I’ve spent my entire life believing what I was told growing up: that I was just lazy, didn’t try hard enough, wasn’t paying enough attention, and just did sloppy work. I was always felt that I was wasting my intelligence because I didn’t bother using it to my potential. Instead, it turns out that the only reason I’ve been able to function as well as I have at all is that my intelligence has allowed me to figure out effective coping strategies and ways to work around my limitations.
The good news - The odds of them being able to correct it all permanently (or at least get me very close to normal) are extremely good. All of the subtypes that I have have been successfully treated in other patients many times. Unlike medication, neurofeedback changes are permanent. Once the levels are trained to normal, they stay there.
The bad news - Insurance companies are skeezy bastards and refuse to pay for cures. They only pay for the cheapest medications that treat the symptoms until you get off of their plan and become someone else’s problem. Neurofeedback treatments are pricey, and I need around 60 to 70 of them for how severe my issues are. That adds up to thousands out of pocket.
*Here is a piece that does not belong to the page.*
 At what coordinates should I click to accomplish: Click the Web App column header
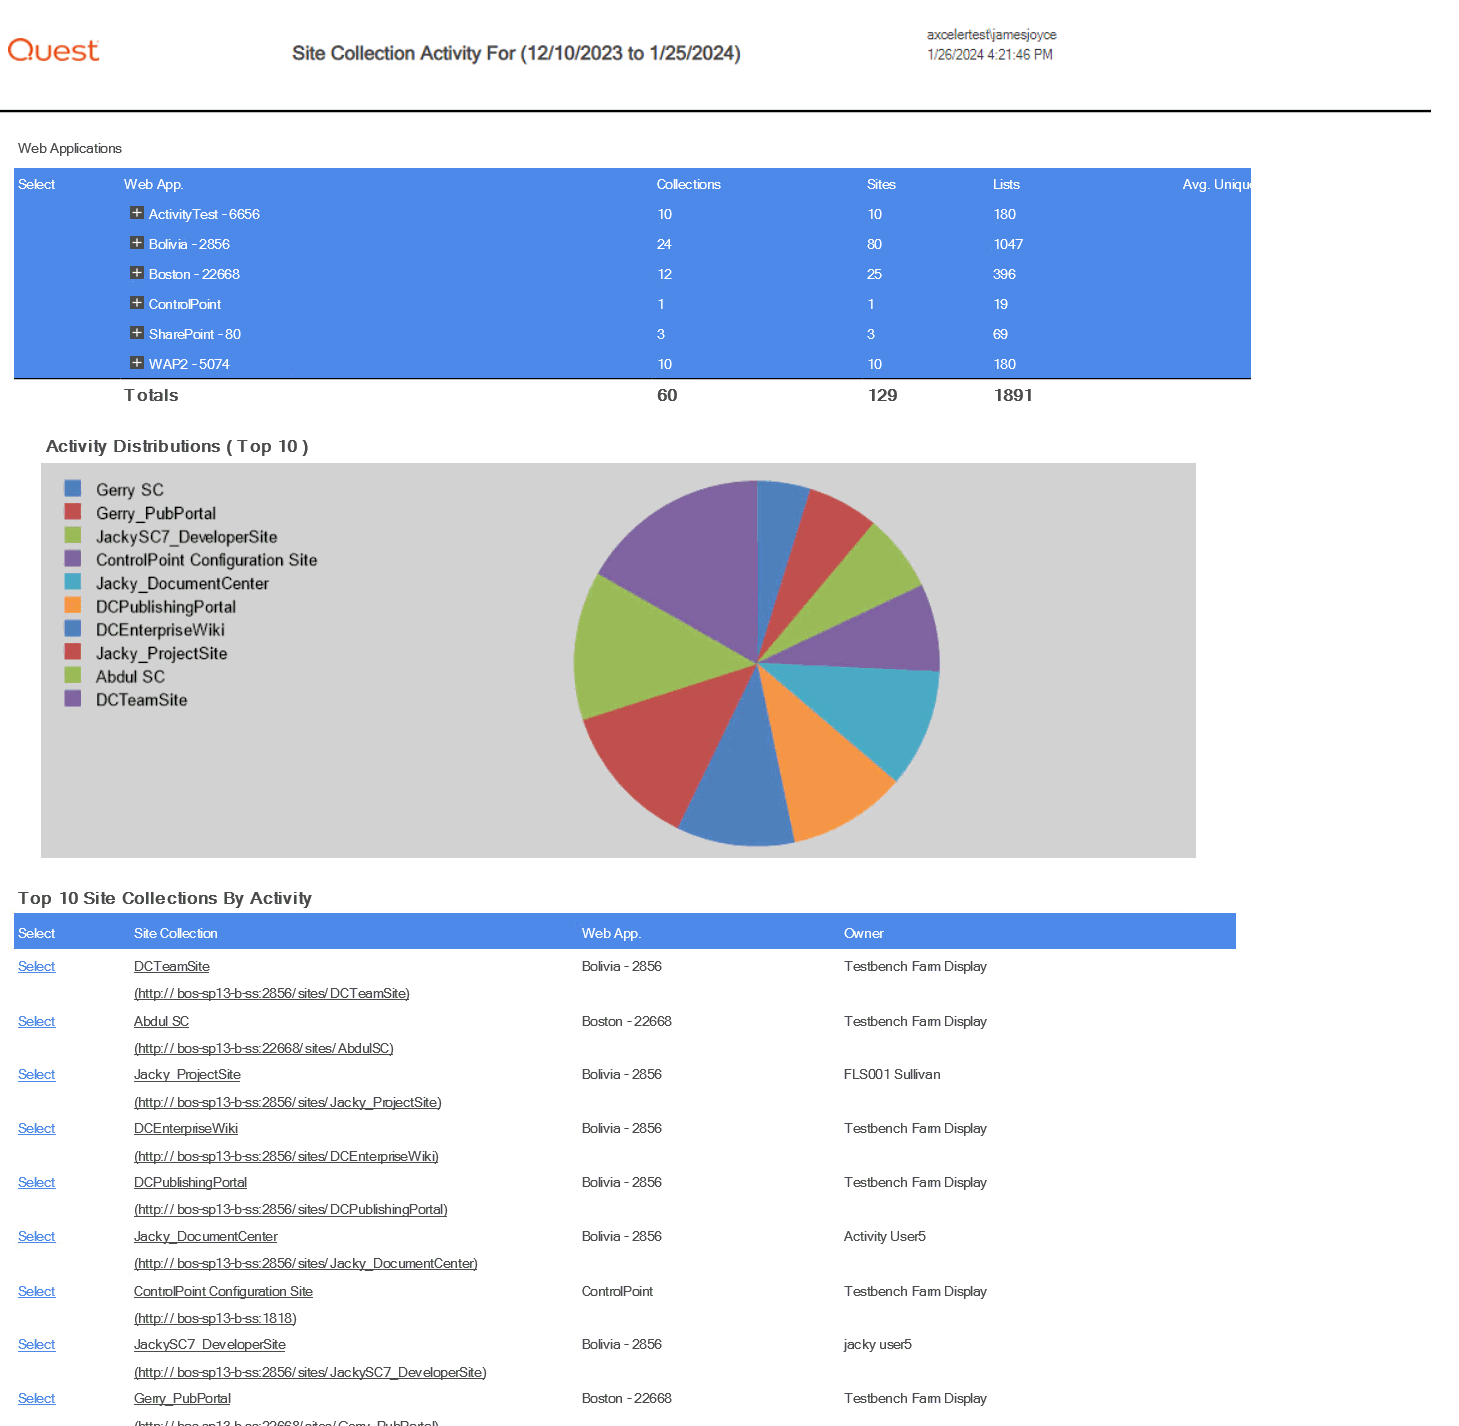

Frankly, when I look at how many tens of thousands of dollars I’ve lost out on from lost/quit jobs, failure to keep up with tech advancements in my career, interest on debt because of unemployment, and inability to tolerate the stupidity of formal schooling, the ROI on this is pretty significant. If it works, I’d say it’s well worth every penny.
The more I learn about all the research and proven results from this kind of treatment, the more angry I get that insurance and drug companies work so hard to keep it hidden from view. This stuff has been around since the 70’s to one degree or another, and not one of the doctors, shrinks, therapists, etc. I ever went to mentioned it even in passing to me. Sure, it comes with all the usual caveats of any medial treatment - doesn’t work on everyone, results vary, not the best choice for everyone, etc, but I highly encourage everyone on here still looking for help to consider it as one of their treatment options.
I’ll post occasional updates about how my own treatment progresses, and especially how it affects my study and coding work. I’m still afraid to hope, but even just the 2 treatments I’ve had so far managed to turn off a bout of depression that had been plaguing me all that weekend.